I think holiday parties and Santa Claus are wonderful ways of expressing some of my deepest personal beliefs, but they are only my inadequate human way of acting out spiritual miracles that I can’t explain. Let’s explore this practice of gift giving as an example. Now ever so basic to my set of beliefs is a loving supreme being I call God. I don’t think I can give up this core belief and still make sense out of life. I am convinced that God interacts with and in this world. Why am I so convinced of this? Because I have personally experienced His presence in my life. When did this happen is a legitimate question. So, here is a tiny list: scary times when bravery came to me without cause, worrisome times when a sense of peace surrounded me, times when my senses were increased and the beauty of the everyday world became apparent, and times of peace amidst inner turmoil. I don’t understand how this all works, and it is to me the gift of a miracle.
How do I translate that into my actions and practices? I assume if this is to be a good life, I am to, in my way, copy this type of life, i.e., to be a loving gift-giver to others. Our practice of gift giving at this season comes from that sacred notion and transfers into our secular lives as bestowing presents on others.

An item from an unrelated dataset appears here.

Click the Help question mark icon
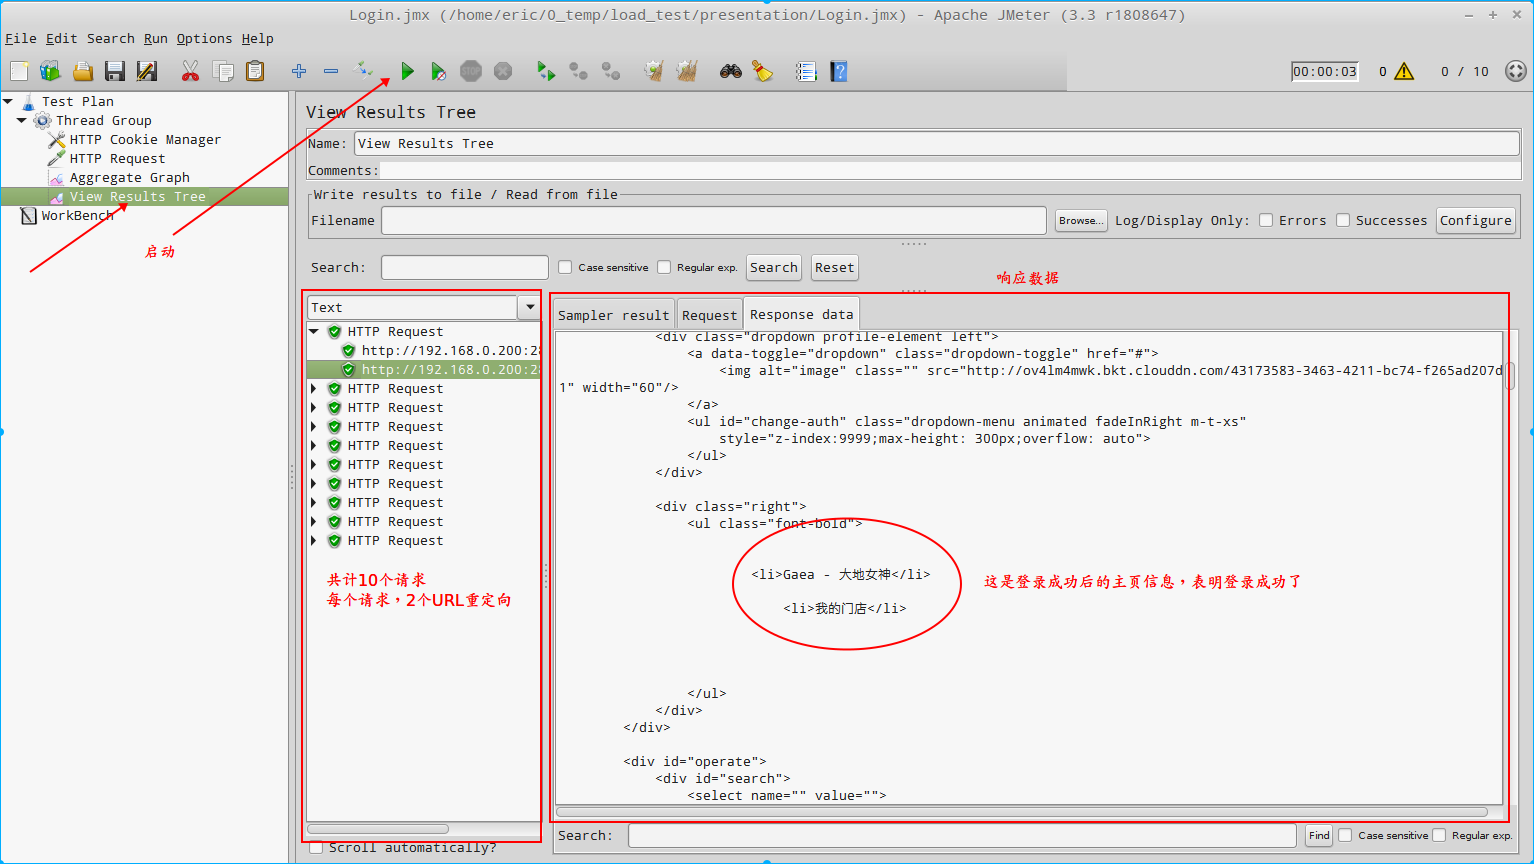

As a practical matter, commerce is a vital part of a healthy community. Retail merchants often live or die as businesses in the holiday buying season. Our communities feel the fall-out from these commercial activities all year long. A dollar spent in a local store gets passed on about seven times in a local area. If I purchase a box of candy from a local merchant, and they make a profit, they can then pay their utility bills. The local utility has the cash flow it needs to hire employees to do repairs. With an adequate infrastructure, more businesses move to town and hire more of your family and friends. There will be a real need for good medical services, and these newcomers will require office spaces and homes. When this happens, I guess the carpenters will need paint and nails from our hardware stores. And the chain goes on and on. Now the opposite can also happen. Dollars taken miles away stay miles away, and it all filters back to a lack of resources in our hometown.

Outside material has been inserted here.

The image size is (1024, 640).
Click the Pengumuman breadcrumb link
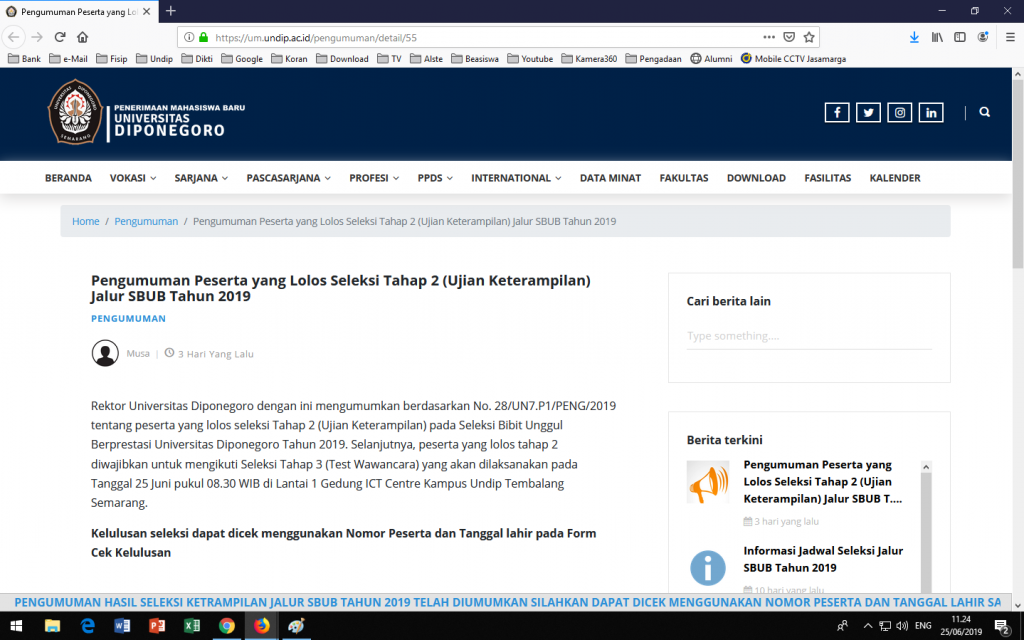point(146,221)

How we acquire our gifts and how we give them does make a difference as an expression of our spiritual nature and in our practical lives, and I find it hard to separate the two.
Often there are unintended consequences of our actions. It happens both in the miracles-aspect and in our everyday coming and going of life. I often get a chuckle out of remembering the year we Brownie Scout leaders taught our girls to do kindly chores for their parents as Christmas gifts. One of the skills we had them practice was how to wash windows. After the holidays, several mother sarcastically thanked me for encouraging their kids to spray a lot of Windex all over their windows right before holiday company arrived. We can all visualize the cloudy mess they probably left behind.
It is the inner spiritual caring of the giver that matters and that isn’t always understood by everyone. We do the best that we can, and it leaves no room for judging how others go about offering their gifts. Whatever you call this season, we pray you will find yourself able to act out and express what you feel are your key spiritual commitments. If we have this freedom, it will be a ‘Happy’ or ‘Merry’ whatever you call the celebration.